Then when Gary was leaving, Eddie gave him a video camera and said so you don’t have to worry about writing, you can just tape on this and send the disk home.
Ciaran’s stories about Mum
And now, packing up a care box. He got the idea from Ciaran, who has himself become a wonderful Mr. Fixit for other people. Ciaran was telling Ryan about the packages his mother used to send him from Ireland when he was in the Navy. Ciaran’s story was part of his effort to get Ryan to cut the apron strings and go to university in Glasgow.

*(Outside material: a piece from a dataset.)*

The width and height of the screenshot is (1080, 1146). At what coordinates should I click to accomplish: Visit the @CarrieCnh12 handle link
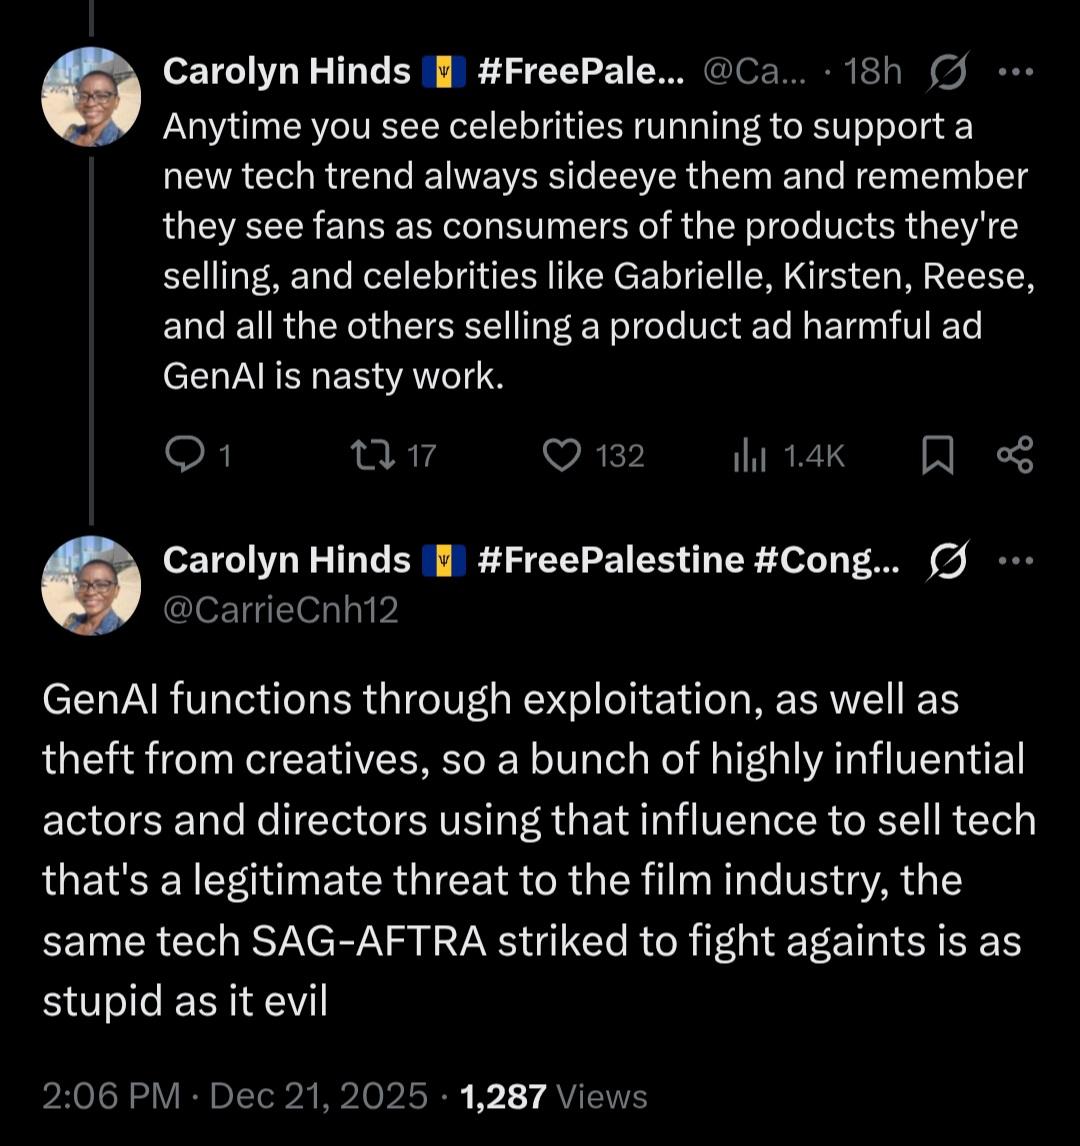[280, 609]
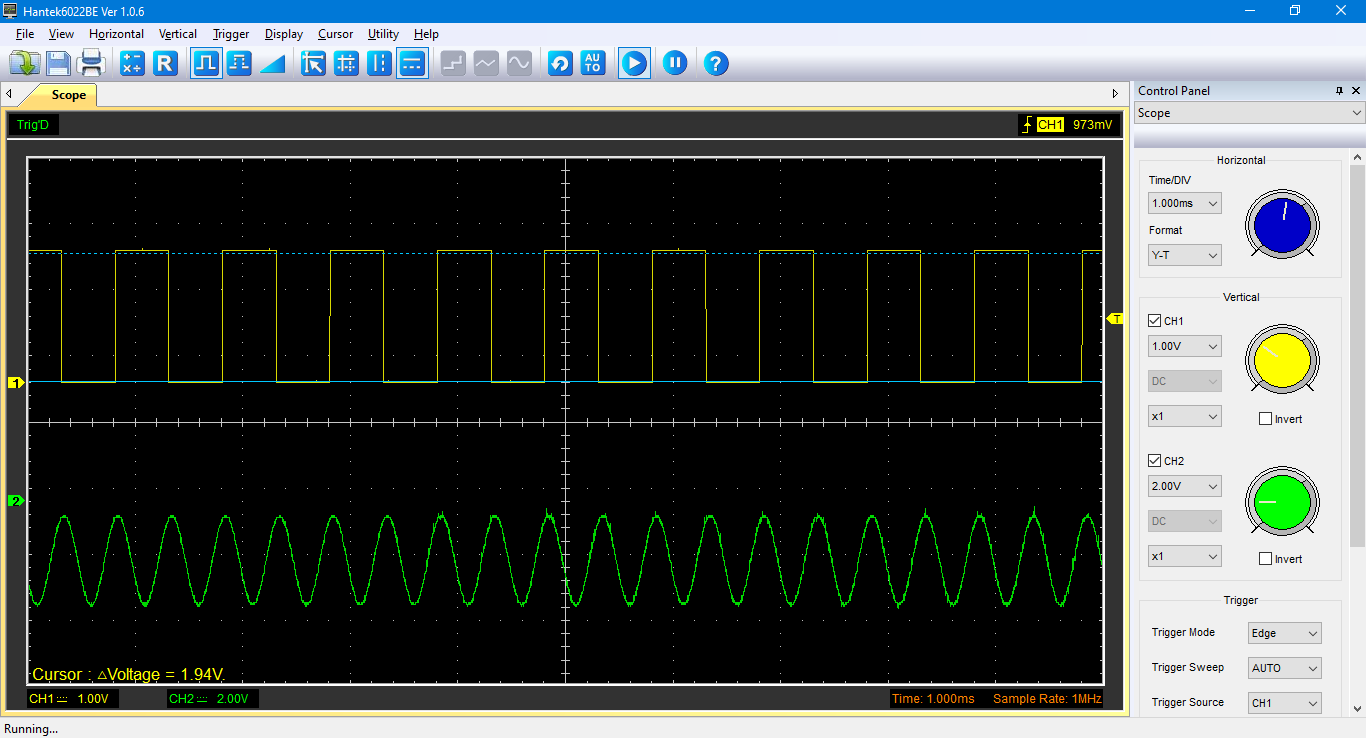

Ryan wants to go but doesn’t want to leave his poor mother all on her own. (I wonder when Ryan last looked at his mother, really really looked at her.) Ciaran, with his iffy plan to move to Glasgow, may have an ulterior motive for encouraging Ryan to leave home, but I think he genuinely wants the boy-man to take the opportunity that’s on offer. Glasgow University is where he really wants to go, and his mother will be just fine.
So to illustrate his point about being able to live away from mother yet still be connected, Ciaran talked about how much he and his mates appreciated the care packages he received from his mum in Ireland. Eddie hears this, and so begins preparing his own for Gary.
The added bonus of this care box is that Anna will have something positive to do for her son. Since he left, she’s just been mourning. Watching news reports about the war, listening on earphones while she’s supposed to be working. Her whole focus has become Afghanistan and what is happening there. This is understandable, but not a great situation in which to bring a new child. They have been approved for adoption and if a child is placed with them, Anna cannot be totally absorbed in what’s happening with her other child.
So Eddie’s care package has given Anna a new focus. She took it to repack properly. Now she can busy herself knitting socks and packing cookies for the lads overseas. That is something in which a new child may participate and can understand.
Jack’s care packages
And Jack is handing out his own care packages – cash to Tyrone and Molly, theatre tickets to Sally, even a mystery red rose delivered to Julie. Thursday we found out why: he’s dying. I can’t bear to think about it. Can’t write about that, not yet. If knitting socks would keep Jack alive and Bill Tarmey on the show, I’d knit a pile higher than Blackpool Tower.